Pascal Soriot’s comments came during AstraZeneca’s Q2 earnings call in regard to President Donald Trump’s newly announced European pharma tariffs. The company also announced estimate-beating earnings, with its cancer portfolio driving earnings despite clinical roadblocks.
In AstraZeneca’s second-quarter earnings call Tuesday, CEO Pascal Soriot said the U.S. pays too much to support global pharmaceutical R&D.
“We’ve had many interactions with administration at different levels,” Soriot said, after being asked about the effects of newly announced European pharmaceutical tariffs and the prospect of President Trump’s Most Favored Nation drug pricing plan.
“The U.S. can no longer pay for the R&D for the world, it’s not sustainable. We need to have a fairer sharing of R&D costs across richer countries. Rich countries need to share. And we’ve made a number of proposals to the Trump administration related to tariffs and R&D expenditures,” he added.
CFO Aradhana Sarin referenced tariffs announced Monday between the U.S. and the European Union. “We only have a handful of products that we import from Europe, and we have capacity for those products and are already doing tech transfer. Any impact from tariffs will be short-lived,” she said.
The comments came after the company announced estimate-beating Q2 earnings. AstraZeneca’s cancer portfolio has had an eventful Q2, delivering a quarterly performance that comfortably exceeded analyst expectations while also weathering several clinical speedbumps.
In the second quarter, AstraZeneca’s product revenues surged 11% to bring in $14.45 billion, a sum that comfortably beat estimates, according to its earnings report on Tuesday. In a research note on July 24, Zacks Equity Research forecasted Q2 revenues of $14.03 billion at an 8.3% growth year-on-year. Writing to investors on Tuesday, Leerink analysts chalked up the beat to AstraZeneca’s oncology business, which made more than $6.3 billion in the quarter.
Specifically, the analysts pointed to the breast cancer drug Enhertu, which earned $666 million in the quarter, representing a 42% year-on-year growth, 15% over the consensus. Truqap, also indicated for breast cancer, was similarly a strong contributor to AstraZeneca’s strong Q2 showing, surpassing expectations by 10% to bring in $170 million.
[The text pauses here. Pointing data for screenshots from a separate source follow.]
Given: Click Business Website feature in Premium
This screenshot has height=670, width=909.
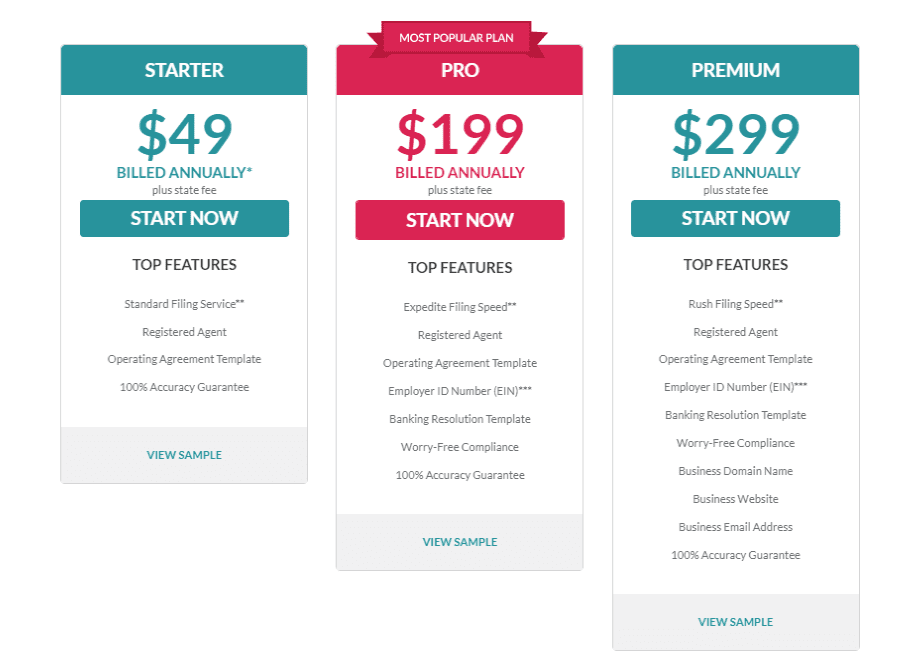Looking at the screenshot, I should click(735, 499).
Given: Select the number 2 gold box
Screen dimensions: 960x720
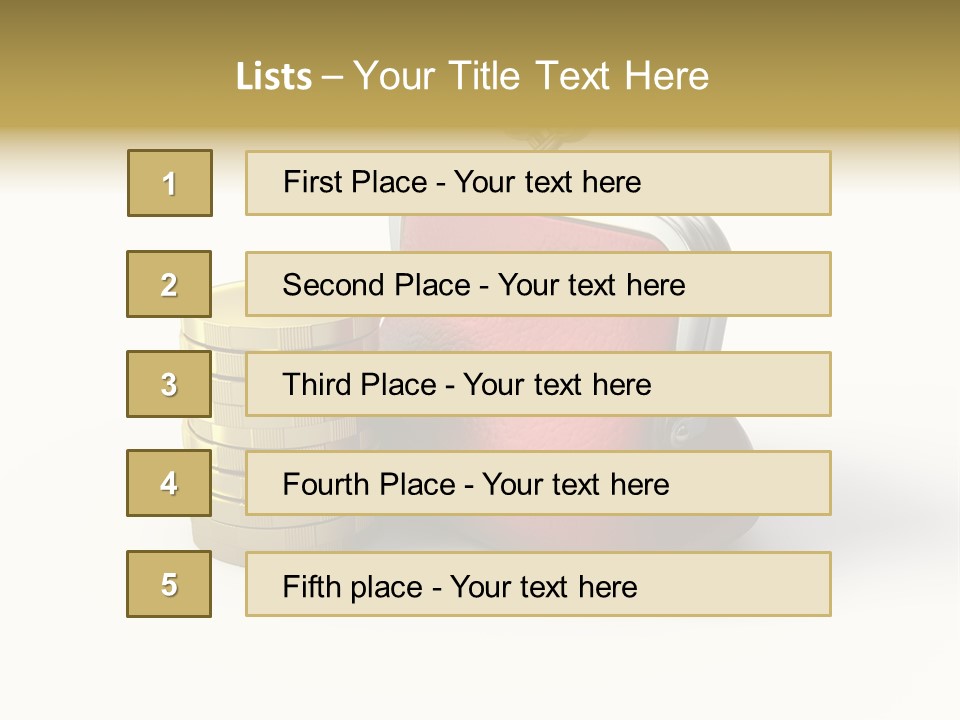Looking at the screenshot, I should [169, 284].
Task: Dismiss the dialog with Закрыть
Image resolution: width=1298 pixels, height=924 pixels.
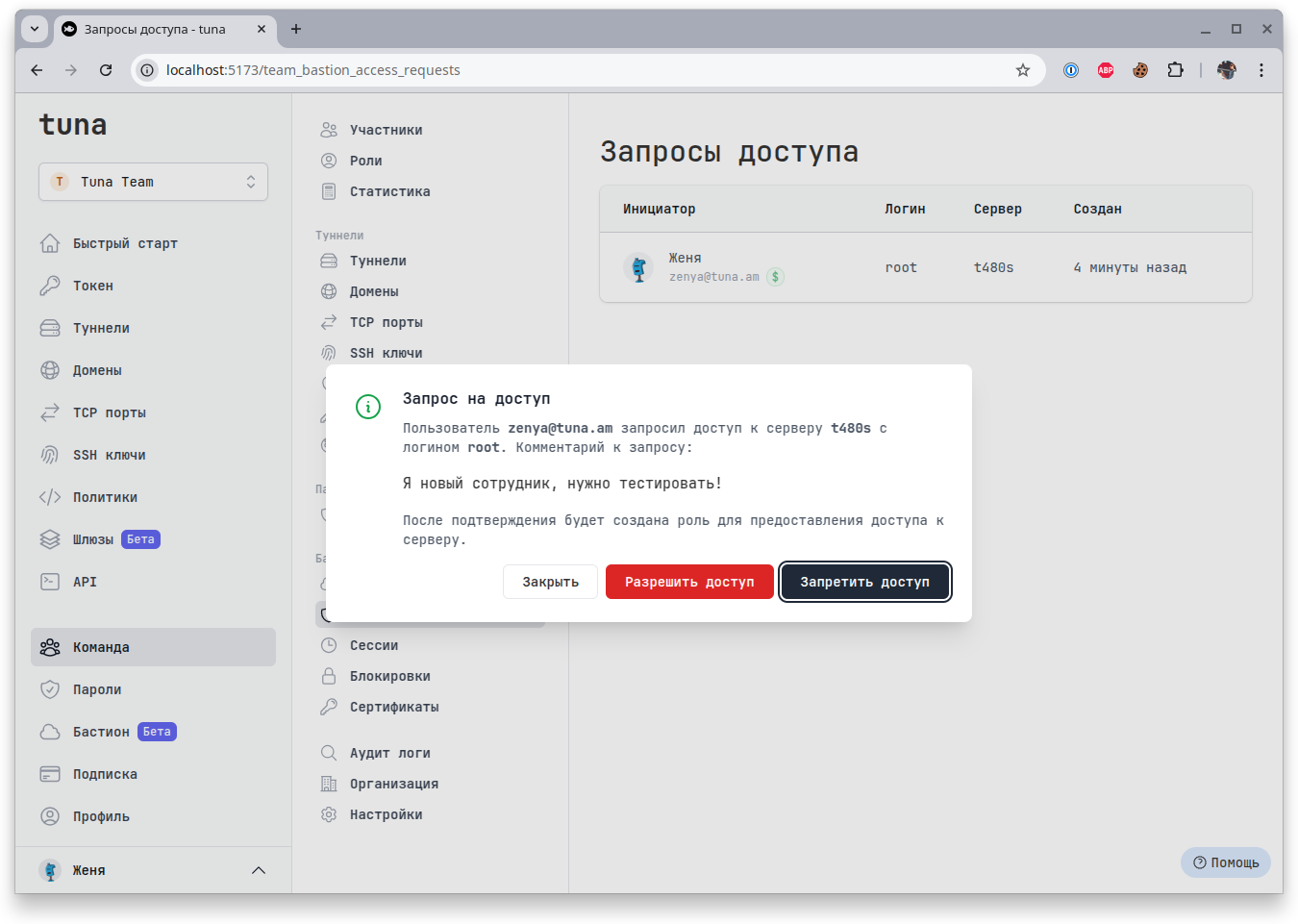Action: [550, 582]
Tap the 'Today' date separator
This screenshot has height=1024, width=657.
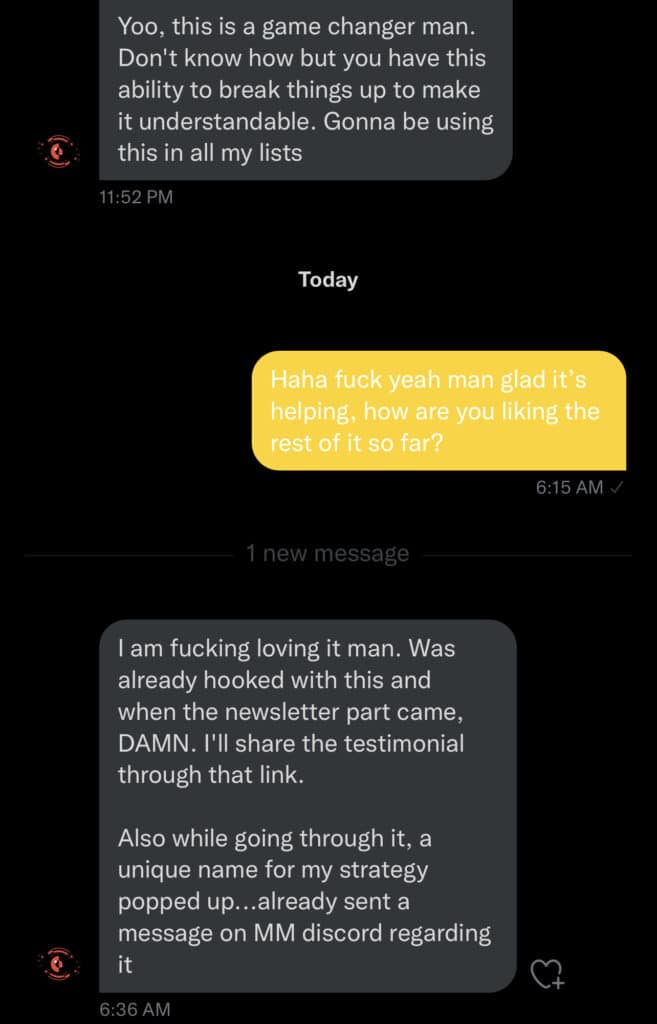[x=328, y=280]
Lung cancer drugs Tagrisso and Imfinzi were also among AstraZeneca’s best-selling assets overall, with $1.8 billion and $1.45 billion in Q2 revenues, respectively.
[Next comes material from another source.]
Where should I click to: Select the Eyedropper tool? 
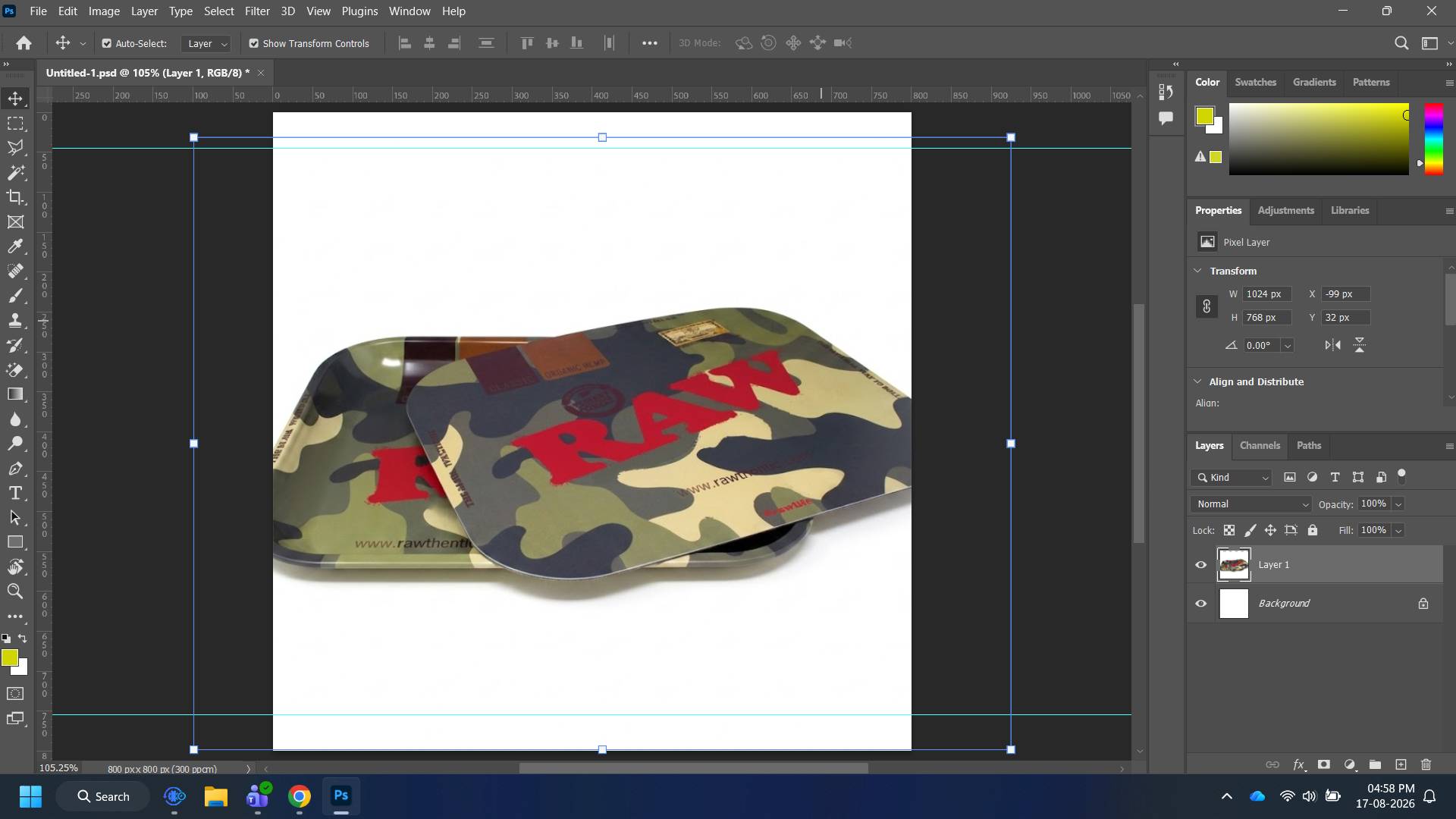pyautogui.click(x=15, y=246)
During the Q&A section of its earnings call, Soriot demurred when asked how the company planned to continue pushing Enhertu into other indications and more front-line roles.
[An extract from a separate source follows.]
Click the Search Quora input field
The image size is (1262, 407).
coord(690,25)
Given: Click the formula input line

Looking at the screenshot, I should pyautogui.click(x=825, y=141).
“At the end of the day, medical practice is led by data,” he said. “Patients’ lives depend on those treatments. Doctors should stick to the data.”
Nevertheless, AstraZeneca’s oncology line still posed some pipeline problems for the pharma. Two key readouts for its Daiichi Sankyo-partnered Datroway, for instance, have been delayed. Results from the Phase III AVANZAR study, which is testing the antibody-drug conjugate in combination with Imfinzi as a first-line treatment for non-small cell lung cancer, have been delayed to the first half of 2026. The pharma had previously been expecting data in the back half of this year.
Similarly, a readout from the Phase III Tropion-Breast02 trial, also for Datroway, in triple-negative breast cancer, is now expected later this year. The pharma had initially expected results to come in during the top half of 2025.
AstraZeneca also revealed on Tuesday that it had discontinued the development of NT-125, an autologous, multi-specific neoantigen-targeting cell therapy, which the pharma had been developing for solid tumors. The termination, as per a company presentation, is “due to strategic portfolio prioritization.”
NT-125 came into the AstraZeneca fold in late 2022 when it acquired cancer specialist Neogene Therapeutics for $200 million upfront and the promise of $120 million more in milestones.
Alongside NT-125, AstraZeneca on Tuesday also axed two CAR-T therapies: the claudin-targeting AZD6422 and the GPC3-directed AZD5851. The former was being tested for solid tumors and was discontinued due to disappointing efficacy, while the latter was being studied for gastrointestinal cancer and was abandoned for strategic reasons.